Elisa – smiling with you love and witness your desire to serve the world and a big yes to not having to become a spiritual teacher – its not something you achieve by doing, or by anything you read it a book -its a grace that comes over you because you live into and remember who you are – and you love are enough right now. xo
I am pushing myself too hard to figure out what I should be doing with my life & how to live that in my career. Enough would look like truly appreciating & expressing gratitude for the opportunities that I’m able to experience. I give myself permission to relax & enjoy discovering ME & what lights up my spirit. 🙂 And THAT IS ENOUGH!!
And you Emilia will find that what you are looking for will emerge so much faster when you let it come up from inside you instead of coherce it with force to come forward. xoxox
I was just reading in my journal that I need to keep it simple and that my blog is enough, I am enough, working on the article I’m writing is enough. So my enoughness looks like me spending one hour online look at and apply for jobs, then to spend an hour unpacking (just moved on Saturday). Then I can relax! Thank you for the divinely guided message 🙂 It truly helps me in my recovery from over-achieving, perfectionism, and a pretty rockin eating disorder. And now I can not only heal even more, I can be more of a beacon of hope and inspiration for others doing the same thing. Xoxoxoxo
Lizzy happy to be in recovery of the over doing and over everything with you! you are not alone. and you are enough!! right now. xo
I am pushing myself too hard to keep my husband’s books on his new business, start earning money through my new business, and take care of my father in law who requires 24 hr. care. Enough would like 30 minutes to an hour of book work for the hubby (logging receipts for the day and stopping), writing shorter blog post and requiring my followers to make the choice to study on their own and accept responsibility for themselves. I do not have to do the studying for everyone. I give myself permission to spend less time doing book work, and writing. I give myself permission to require others to accept responsibility for their choices and not feel guilty for not giving them all of the answers…make them do some digging! And I claim that THAT IS ENOUGH!

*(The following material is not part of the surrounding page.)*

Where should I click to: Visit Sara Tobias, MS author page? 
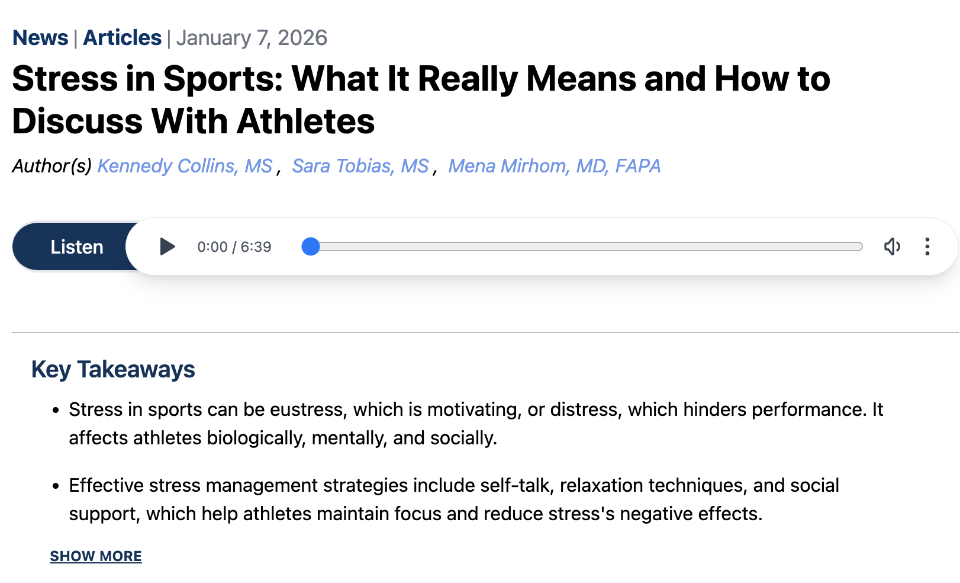click(360, 166)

Can i get an AMEN Regina – i witness you sister and hear you taking a big stand for YOUR SELF CARE. with love Christine
1. I’m pushing myself too hard to please others and accomplish my career goals.
2. Enough is getting up each morning and giving my best and loving myself more along the way, and not allowing my inner mean girl to stress me out. My best has to be good enough…

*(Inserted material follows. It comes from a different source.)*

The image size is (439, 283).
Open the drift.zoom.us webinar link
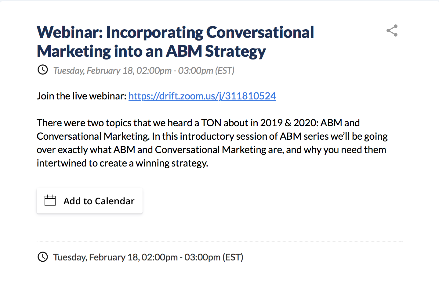[x=202, y=96]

3. I’m giving myself permission to just relax and give myself grace – my best is ENOUGH not what others view as my best!
Thank you for posting this video – I was up worrying myself about all the things I have to get dine in the next 24 hours and this was a sweet reminder to enjoy this moment and love on me!

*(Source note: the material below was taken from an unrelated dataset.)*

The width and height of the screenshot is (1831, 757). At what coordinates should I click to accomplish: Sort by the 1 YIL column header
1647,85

Hope you will be traveling back to the east coast soon (well to DC to be more specific)! Sending lots of love your way.
Alexis – LOVE RECEIVED!! And not sure i will get to DC this year – but to Boston for sure and I’ll put DC On the list for 2015 – YOUR BEST IS ENOUGH – and leave the worrying to the divine – you are much too beautiful to create worry lines – happy smile lines okay – worry lines no thank you ! xoxo
I love reading my emails. But I have a person who needs my help. I just didnt answer my phone watched two movies reading emails.Its enough to sit alone. He bought me phone I have been available 24 hours a day. Just let phone go to voicemail.
Teresa – YES to checking in with yourself to see if you have something to give and if not making that okay, and trusting someone else will show up for that person (cuz the Divine has it taken care of) … so that you could take care of you!